*** Opening of Provided entries ***

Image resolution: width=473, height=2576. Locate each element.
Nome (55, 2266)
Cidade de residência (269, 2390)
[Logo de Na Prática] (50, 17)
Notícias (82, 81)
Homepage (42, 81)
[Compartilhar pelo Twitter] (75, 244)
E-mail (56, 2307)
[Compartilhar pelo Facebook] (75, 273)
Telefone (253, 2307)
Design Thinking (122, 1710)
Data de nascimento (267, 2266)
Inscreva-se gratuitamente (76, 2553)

*** Close of Provided entries ***

:: Work to complete ::
Copy every line that appears above, with each word kept as it is.

:: Answer section ::
Image resolution: width=473, height=2576. Locate each element.
Nome (55, 2266)
Cidade de residência (269, 2390)
[Logo de Na Prática] (50, 17)
Notícias (82, 81)
Homepage (42, 81)
[Compartilhar pelo Twitter] (75, 244)
E-mail (56, 2307)
[Compartilhar pelo Facebook] (75, 273)
Telefone (253, 2307)
Design Thinking (122, 1710)
Data de nascimento (267, 2266)
Inscreva-se gratuitamente (76, 2553)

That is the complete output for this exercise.